Schock für Gutverdiener: Höhere Abgaben fressen geplante Steuererleichterungen auf
Die Ampelkoalition hat den Bürgern Entlastungen versprochen. Anlässlich der Einigung der Koalition auf den Haushalt 2025 hatte Bundeskanzler Olaf Scholz (SPD) auf der Pressekonferenz erklärt: „Wir müssen etwas tun für all diejenigen, die Steuern zahlen.“
Ob hierin allerdings auch Beschäftigte mit höherem Einkommen einbezogen sind, scheint fraglich, wie gerade erst das „Handelsblatt“ berichtete. Während die Bundesregierung in der Öffentlichkeit immer wieder auf Steuerentlastungen verweist, sind offenbar zugleich Mehrbelastungen bei Sozialversicherungsbeiträgen geplant. Ein Entwurf des Bundesministeriums für Arbeit und Soziales (BMAS) deutet darauf hin, dass die Beitragsbemessungsgrenzen, die für diese Erhöhung entscheidend sind, angehoben werden sollen. Anpassungen zu den Beitragsbemessungsgrenzen gibt es in regelmäßigen Abständen – daher sollte so ein Gesetzentwurf eigentlich kein Aufreger sein. Allerdings fällt dieses Mal der Anstieg besonders stark aus.
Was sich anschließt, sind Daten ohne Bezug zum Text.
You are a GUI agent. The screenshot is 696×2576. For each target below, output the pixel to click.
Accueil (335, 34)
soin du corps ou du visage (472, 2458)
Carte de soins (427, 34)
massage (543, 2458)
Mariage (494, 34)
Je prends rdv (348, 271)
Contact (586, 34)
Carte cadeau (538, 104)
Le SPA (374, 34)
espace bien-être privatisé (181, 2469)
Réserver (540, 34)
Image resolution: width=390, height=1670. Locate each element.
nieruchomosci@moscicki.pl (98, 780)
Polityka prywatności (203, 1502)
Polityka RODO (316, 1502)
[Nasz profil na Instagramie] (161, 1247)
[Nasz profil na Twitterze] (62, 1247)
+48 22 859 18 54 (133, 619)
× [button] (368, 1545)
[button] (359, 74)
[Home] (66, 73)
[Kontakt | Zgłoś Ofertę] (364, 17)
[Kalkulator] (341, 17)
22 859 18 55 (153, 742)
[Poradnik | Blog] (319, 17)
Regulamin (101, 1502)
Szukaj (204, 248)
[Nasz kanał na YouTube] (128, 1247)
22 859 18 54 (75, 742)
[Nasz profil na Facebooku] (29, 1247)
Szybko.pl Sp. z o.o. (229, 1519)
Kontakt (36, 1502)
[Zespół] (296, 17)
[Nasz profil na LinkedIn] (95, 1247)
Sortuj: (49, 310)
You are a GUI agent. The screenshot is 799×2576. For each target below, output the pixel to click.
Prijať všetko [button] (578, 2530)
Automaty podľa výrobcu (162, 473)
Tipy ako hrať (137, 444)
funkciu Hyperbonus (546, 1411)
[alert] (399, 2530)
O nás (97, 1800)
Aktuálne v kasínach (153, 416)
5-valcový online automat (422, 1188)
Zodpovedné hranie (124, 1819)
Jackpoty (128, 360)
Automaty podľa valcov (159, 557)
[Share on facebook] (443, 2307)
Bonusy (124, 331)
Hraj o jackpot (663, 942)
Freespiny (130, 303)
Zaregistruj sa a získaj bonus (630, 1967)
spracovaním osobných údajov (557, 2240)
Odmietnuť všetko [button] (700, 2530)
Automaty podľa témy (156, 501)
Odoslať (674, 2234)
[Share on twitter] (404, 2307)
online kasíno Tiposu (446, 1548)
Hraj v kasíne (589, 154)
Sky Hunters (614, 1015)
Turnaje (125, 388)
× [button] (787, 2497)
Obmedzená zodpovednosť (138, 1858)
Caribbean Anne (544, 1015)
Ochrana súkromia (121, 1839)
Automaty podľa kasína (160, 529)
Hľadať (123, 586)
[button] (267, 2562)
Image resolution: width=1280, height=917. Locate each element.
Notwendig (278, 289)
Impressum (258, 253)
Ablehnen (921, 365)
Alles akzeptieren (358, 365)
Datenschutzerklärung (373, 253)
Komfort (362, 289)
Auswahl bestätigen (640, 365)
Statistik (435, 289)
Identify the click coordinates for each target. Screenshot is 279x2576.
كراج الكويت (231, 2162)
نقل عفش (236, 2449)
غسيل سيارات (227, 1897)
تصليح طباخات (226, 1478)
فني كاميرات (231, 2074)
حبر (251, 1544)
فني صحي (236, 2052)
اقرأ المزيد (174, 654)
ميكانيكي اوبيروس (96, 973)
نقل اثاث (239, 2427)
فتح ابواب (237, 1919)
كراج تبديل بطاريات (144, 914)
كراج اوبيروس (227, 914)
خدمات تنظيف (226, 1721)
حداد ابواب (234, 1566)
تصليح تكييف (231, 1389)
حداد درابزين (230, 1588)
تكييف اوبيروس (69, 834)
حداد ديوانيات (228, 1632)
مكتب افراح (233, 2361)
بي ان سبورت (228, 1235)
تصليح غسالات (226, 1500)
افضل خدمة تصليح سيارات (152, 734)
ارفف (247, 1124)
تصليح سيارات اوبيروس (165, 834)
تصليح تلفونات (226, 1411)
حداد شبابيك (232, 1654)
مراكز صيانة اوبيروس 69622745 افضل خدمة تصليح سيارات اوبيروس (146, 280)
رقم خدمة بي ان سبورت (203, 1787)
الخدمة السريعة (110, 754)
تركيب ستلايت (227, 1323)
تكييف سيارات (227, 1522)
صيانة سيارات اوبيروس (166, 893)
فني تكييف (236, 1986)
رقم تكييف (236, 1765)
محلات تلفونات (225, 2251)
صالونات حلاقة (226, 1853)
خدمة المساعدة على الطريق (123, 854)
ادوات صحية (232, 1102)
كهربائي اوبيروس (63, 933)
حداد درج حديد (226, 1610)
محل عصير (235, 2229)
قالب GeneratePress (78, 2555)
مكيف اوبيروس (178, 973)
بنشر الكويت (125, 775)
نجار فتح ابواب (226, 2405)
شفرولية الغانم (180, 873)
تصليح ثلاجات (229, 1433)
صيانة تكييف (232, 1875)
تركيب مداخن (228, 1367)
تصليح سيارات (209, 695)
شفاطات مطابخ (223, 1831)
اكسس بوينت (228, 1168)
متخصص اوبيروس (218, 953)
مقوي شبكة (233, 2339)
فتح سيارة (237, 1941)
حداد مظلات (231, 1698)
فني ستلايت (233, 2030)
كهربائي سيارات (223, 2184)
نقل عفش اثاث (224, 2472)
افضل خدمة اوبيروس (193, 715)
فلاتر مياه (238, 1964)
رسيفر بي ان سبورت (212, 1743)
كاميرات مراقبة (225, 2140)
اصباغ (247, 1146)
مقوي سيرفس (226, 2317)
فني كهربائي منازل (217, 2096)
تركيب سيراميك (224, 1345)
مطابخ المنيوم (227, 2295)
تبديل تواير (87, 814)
Die Grenzen werden jährlich anhand der Lohnentwicklungen angepasst. Da die Bruttolöhne 2023 im Vergleich zum Jahr davor laut „Statista“ mit 7,1 Prozent stark gestiegen sind, fällt nun auch die Anhebung der Grenze bei der Sozialversicherung „vergleichsweise stark“ aus, begründet eine Sprecherin des Arbeitsministeriums gegenüber der „Bild“ den Anstieg.
Für Gutverdienende unterm Strich ein Minus
Für Gutverdiener würden die geplanten Veränderungen ab Januar unterm Strich ein Minus bedeuten und sie würden nicht in den Genuss der vom Kanzler versprochenen Steuerentlastungen fallen.
Zu diesem Ergebnis kommt der Finanzwissenschaftler Professor Frank Hechtner von der Universität Nürnberg-Erlangen, der für das „Handelsblatt“ verschiedene Effekte berechnet hat. „Die geplante Erhöhung der Beitragsbemessungsgrenzen führt bei höheren Einkommen dazu, dass wesentliche Teile der angedachten Steuerentlastungen für 2025 aufgezehrt werden“, fasst Hechtner seine Berechnungen zusammen.
Die Beitragsbemessungsgrenzen bestimmen, für welches Einkommen Beiträge zur Sozialversicherung erhoben werden. Für den Teil des Einkommens, der über dieser Grenze liegt, fallen keine Beiträge an. Je höher der Wert liegt, umso mehr Sozialbeiträge müssen Gutverdiener zahlen.
Im Moment müssen in den westdeutschen Bundesländern Rentenversicherungsbeiträge auf ein monatliches Bruttoeinkommen von bis zu 7.550 Euro entrichtet werden, während in den ostdeutschen Bundesländern die Grenze bei 7.450 Euro liegt. Ein Entwurf des Arbeitsministeriums sieht nun vor, diese Beitragsbemessungsgrenze einheitlich auf 8.050 Euro anzuheben. In der Krankenversicherung soll die Beitragsgrenze im nächsten Jahr von aktuell 5.175 Euro auf 5.512,50 Euro erhöht werden.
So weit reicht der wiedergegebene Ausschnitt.